The job function of a comic is to communicate truths about "di velt" (the world) in a way that makes people stop worrying about their "tsores", if only for a moment...and laugh.
Jackie Mason writes ("How to Talk Jewish"), "My family always spoke Yiddish. It was the first language I spoke. In my neighborhood ("shkneyneshaft") everybody spoke Yiddish.. If Yiddish dies out, it will be a great loss. It's a colorful language and a very dynamic form of expression. And that's why to this day I use it. It is pictorially more interesting, I think, than English."
Sholem Aleykhem, Mr. Mason:
I'm not going to be long winded, boring ("hakn a tshaynik"). I know that you would like to be considered a "mensch' or a "richtiger mensch"--a really great guy. I am also aware that you've been honored by Nelson Mandela, the United Kingdom's oxford University, and scores of other organizations.

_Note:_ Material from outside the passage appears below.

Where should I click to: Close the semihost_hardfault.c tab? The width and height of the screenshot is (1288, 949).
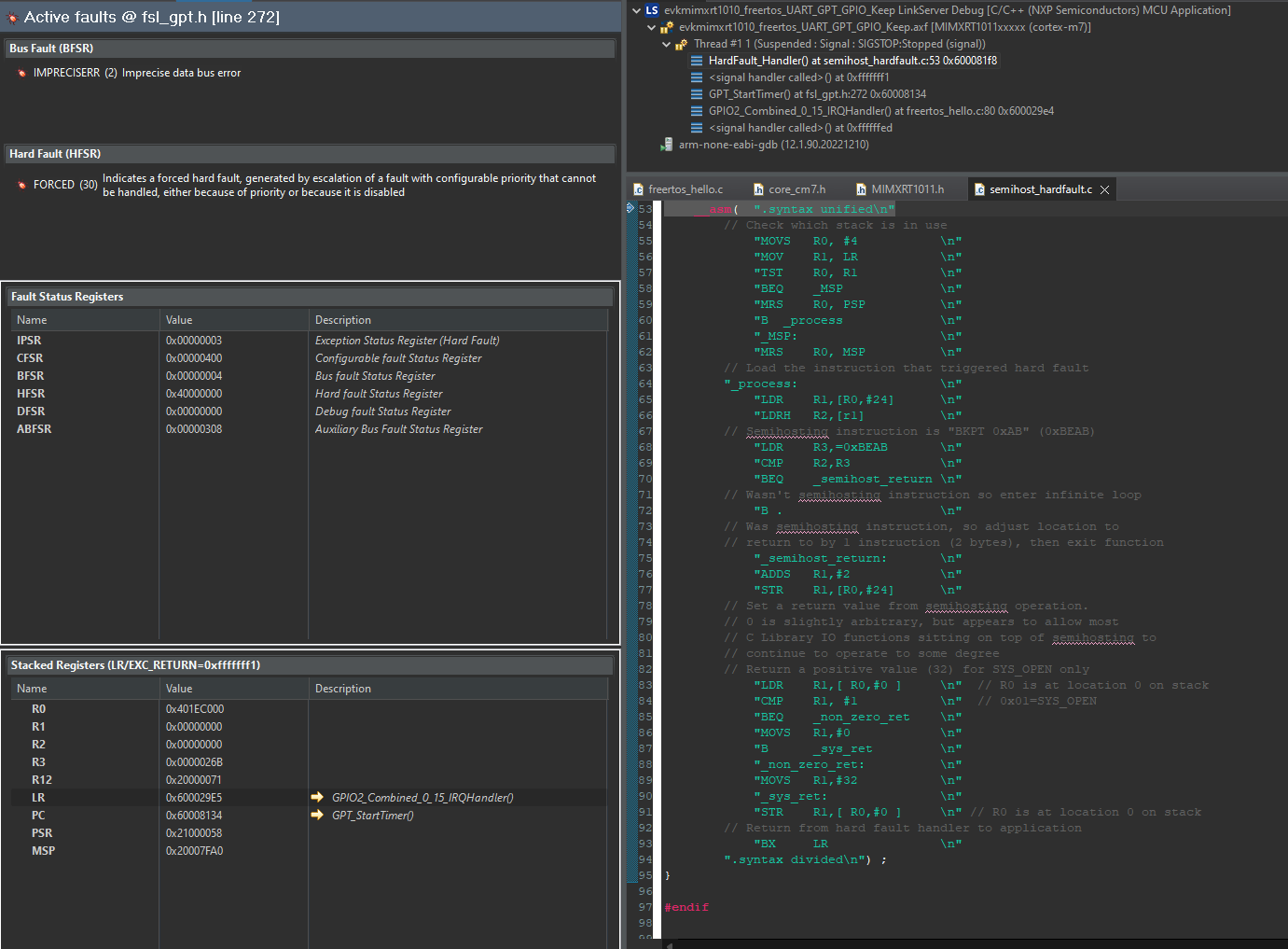(x=1105, y=189)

However, you don't seem to "fershteyn" (understand) the word "shemot"--the names we use for others.
This is surprising since you once said, "I am as Jewish as a matzo ball or kosher salami." And since you started out as a cantor and rabbi. (At age 28, you quit the rabbinate and became a comedian.) You joked, "Somebody in the family had to make a living."

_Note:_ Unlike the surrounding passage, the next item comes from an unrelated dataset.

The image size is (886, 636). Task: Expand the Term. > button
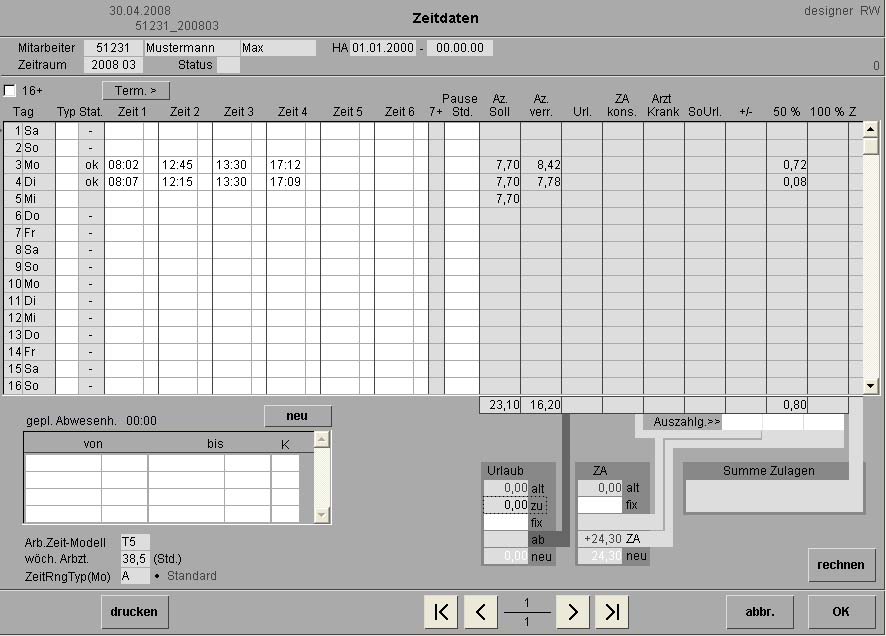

About 20 years ago you got in trouble when you called David Dinkens, then a "kandidat" for N. Y. C. mayor, a "fancy shvartze with a mustache" And just recently, you referred to Obama as a "shvartze." Some people say that this term is equivalent to the "N" word. Others say that it's just part of the Yiddish culture and a literal translation of the word "Black."
I read that one person attending your performance at Feinstein's at Loews Regency in N. Y. C. walked out "broygez' (angry). He shouted, "He's more offensive to the Jews than Madoff tonight."
Mr. Mason, I do not accept your excuse, "I'm an old Jew: I was raised in a Jewish family where 'shvartze' was used. It's not a demeaning word and I'm not going to defend myself."
Jackie, I know that much of your acts ("Jackie Mason, freshly squeezed," "Love Thy Neighbor," "Laughing Room Only," "The World According to Me," etc.) has involved making fun of various ethnic groups. However, you seem to have become an out-and-out racist. How would you feel if someone called you a "kike"? ("Kike" is an offensive slang term used as a disparaging term for a Jew.)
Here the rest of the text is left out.